Invidia tropicae by endless cliffs ltd.
Climatewave has a pretty well-defined sound to it. Swelling synths. Feathery, synthesized woodwinds. But what if there was a different way? A new approach? Help us give a warm welcome to endless cliffs ltd., a new side project of the ever-amazing Soul▲Craft. As if birthing some of the best albums in vaporwave wasn’t sufficient–we’re looking at you, Beach House—this new project sees Soul▲Craft dabbling in some hitherto unexplored regions of the scene. And the results, while maybe a bit uneven in places, justify this whole experiment rather brilliantly.
Right out of the gate, it’s clear that things aren’t as they appear. While there may be an element of those “weather channel vibes” buried within, the notes hit harder, they hit faster, and there are simply just more of them.
Indeed, we briefly picked Soul▲Craft’s brain about this very aspect, with their goals for the project outlining this overwhelming volume of notes.
“My particular approach with this one, I wanted a clearly defined theme as well as a specific and evocative sound palette. I also wanted a minimalism in the number of instruments used. So you know, no like 50 instruments or layers existing in a song. And finally, an attempt at a sort of virtuosity (for lack of a better word). Playing parts that were challenging and that were a little more difficult than I might approach in a different context.”
While the opener, “earth song”, unfolds to the calming swell of a coming breeze, this quickly gives way to a rapid beat, offering up a quirky melody that almost sounds like something out of a Canadian children’s broadcast. It also makes it very clear that the tracks on the album are keen on having core identifying melodies for themselves. While the album has a tonal throughline, each track comes off as a microcosm of the whole, but with something unique to say on it’s own.
Which is why the next track, “altocumulus maximatus”, is such a curious follow-up. The tempo feels almost identical to the opener on the surface, but the synths layered over it offer such a toned-down melody that the track’s overall speed feels much more calm and relaxed. It almost feels more in line with a traditional climatewave sound, especially if you were to mute the drum track.
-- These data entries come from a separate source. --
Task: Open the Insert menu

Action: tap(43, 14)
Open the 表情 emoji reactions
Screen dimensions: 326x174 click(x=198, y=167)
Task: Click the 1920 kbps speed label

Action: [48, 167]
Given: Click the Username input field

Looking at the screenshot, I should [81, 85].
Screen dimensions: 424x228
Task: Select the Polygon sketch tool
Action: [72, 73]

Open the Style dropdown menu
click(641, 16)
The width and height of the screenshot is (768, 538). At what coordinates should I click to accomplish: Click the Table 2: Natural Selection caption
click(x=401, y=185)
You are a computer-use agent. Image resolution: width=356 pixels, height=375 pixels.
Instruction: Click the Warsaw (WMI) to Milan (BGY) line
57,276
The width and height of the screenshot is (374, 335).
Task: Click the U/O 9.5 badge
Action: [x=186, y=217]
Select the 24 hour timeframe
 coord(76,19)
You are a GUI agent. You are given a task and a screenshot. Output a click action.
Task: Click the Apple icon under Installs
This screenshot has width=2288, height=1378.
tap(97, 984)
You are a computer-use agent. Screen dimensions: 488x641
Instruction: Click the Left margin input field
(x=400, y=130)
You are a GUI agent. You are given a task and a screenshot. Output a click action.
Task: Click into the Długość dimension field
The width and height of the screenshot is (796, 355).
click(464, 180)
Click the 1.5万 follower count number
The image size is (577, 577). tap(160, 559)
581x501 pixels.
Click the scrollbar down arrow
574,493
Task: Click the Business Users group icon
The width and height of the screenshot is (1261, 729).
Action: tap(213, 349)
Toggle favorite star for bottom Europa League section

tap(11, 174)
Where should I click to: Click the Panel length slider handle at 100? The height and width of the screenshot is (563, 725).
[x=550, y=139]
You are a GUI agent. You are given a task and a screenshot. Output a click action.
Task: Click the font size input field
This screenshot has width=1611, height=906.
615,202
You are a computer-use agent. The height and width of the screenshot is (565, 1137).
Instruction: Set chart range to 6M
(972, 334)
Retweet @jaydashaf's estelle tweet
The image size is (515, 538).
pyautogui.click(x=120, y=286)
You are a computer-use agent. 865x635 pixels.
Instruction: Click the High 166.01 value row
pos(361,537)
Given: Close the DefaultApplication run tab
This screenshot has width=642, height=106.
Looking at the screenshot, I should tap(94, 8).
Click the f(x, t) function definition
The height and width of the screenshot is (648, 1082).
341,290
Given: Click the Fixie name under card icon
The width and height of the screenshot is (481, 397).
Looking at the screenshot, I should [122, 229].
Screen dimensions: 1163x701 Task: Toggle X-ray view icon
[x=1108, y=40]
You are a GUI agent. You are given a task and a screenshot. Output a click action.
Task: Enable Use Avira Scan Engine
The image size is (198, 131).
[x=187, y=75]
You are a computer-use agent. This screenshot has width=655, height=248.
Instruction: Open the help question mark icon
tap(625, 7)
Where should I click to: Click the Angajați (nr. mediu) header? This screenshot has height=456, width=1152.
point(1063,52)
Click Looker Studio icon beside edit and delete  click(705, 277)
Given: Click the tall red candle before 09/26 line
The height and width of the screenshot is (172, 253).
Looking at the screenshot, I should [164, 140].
And then “gradient cumulonimbus” takes what appears to be the melody from the previous track and speeds that up while slowing the driving tempo of the track down. The inversion of elements between track two and three are a completely unexpected move. And it rather brilliantly allows them to have individual identities, but perhaps more interestingly, cohesion through unification. The first portion of the album concludes with “tilling shadow crops,” which feels like a further reshuffling of the elements that have been played with to this point.
However, a new storm swoops in, shoving the sounds we’ve been hearing for the past 15 minutes aside. Instead, “snowed all night” brings in the barren, bassy rumble of a lone synth. A melody starts to build out of these darker elements, but the storm seems to have been able to hold the original sounds at bay for only so long. The back half of the track sees additional synth layers and a percussive rhythm start to slowly creep their way back in, which is carried through to “arcticus cirrostratus.” Some of the dark sounds linger for a time, but a drum track comes to the forefront as well as what seems to be a plucked instrument of some sort, carrying the most optimistic tune on the whole album. The melody has such a distinctly hopeful quality, it’s hard not to smile.
Maybe that joy isn’t meant to last, though— “column of smoke” brings not just a foreboding title, but such heavily distorted synths that the track dabbles in darkwave at points before clawing its way back out of the muck, trying to regain that hopefulness. The sun never manages to shine through quite as much as it once did, but some optimism is able to creep back into the music just in time for “nox atra” to offer a pallet cleanse of sorts. The rain pattering at the start gives way to yet more optimistic music, though in a more forlorn and somber fashion. It feels like we’ve reached the end of the storm and things are starting to improve.
If “nox atra” provided what could be considered after the storm, the title track feels like an entirely different place altogether. There’s a particular melody, absolutely striking and wholly alien from what we’ve heard before. It’s hard to truly describe, but it conjures a mental image of soundwaves in the shape of a boomerang, notes moving back and forth across that shape. The sting has an almost visceral hook to it.
And then the title track gives way to “Earth’s spiral closing (new earth version)”, the lead single that has easily the most front-and-center percussion on the album. All the disparate elements of the release coalesce into one high-energy sequence absolutely hellbent on putting a spring in your step. The energy on this penultimate tune is downright infectious, which is perhaps why it’s for the best the release doesn’t jarringly jump straight to a somber farewell to close out the album. The drums remain a central focus on “vapor terrae,” but the energy slowly ebbs from the track as the album winds down. The synths bray one final time, the lights come up, the curtains fall, and all that remains is a faint whistling of wind.
The album is an absolute treat from start to finish, and while some of the tracks may provide emotional whiplash, the tonal consistency of the project is admirable and leaves a lasting impact on the listener— and ideally will continue to do so through all subsequent listens.
If Invidia tropicae sounds right up your alley, we are pleased to say that the album drops December 19th at Pacific Plaza Records, so you don’t have long to wait!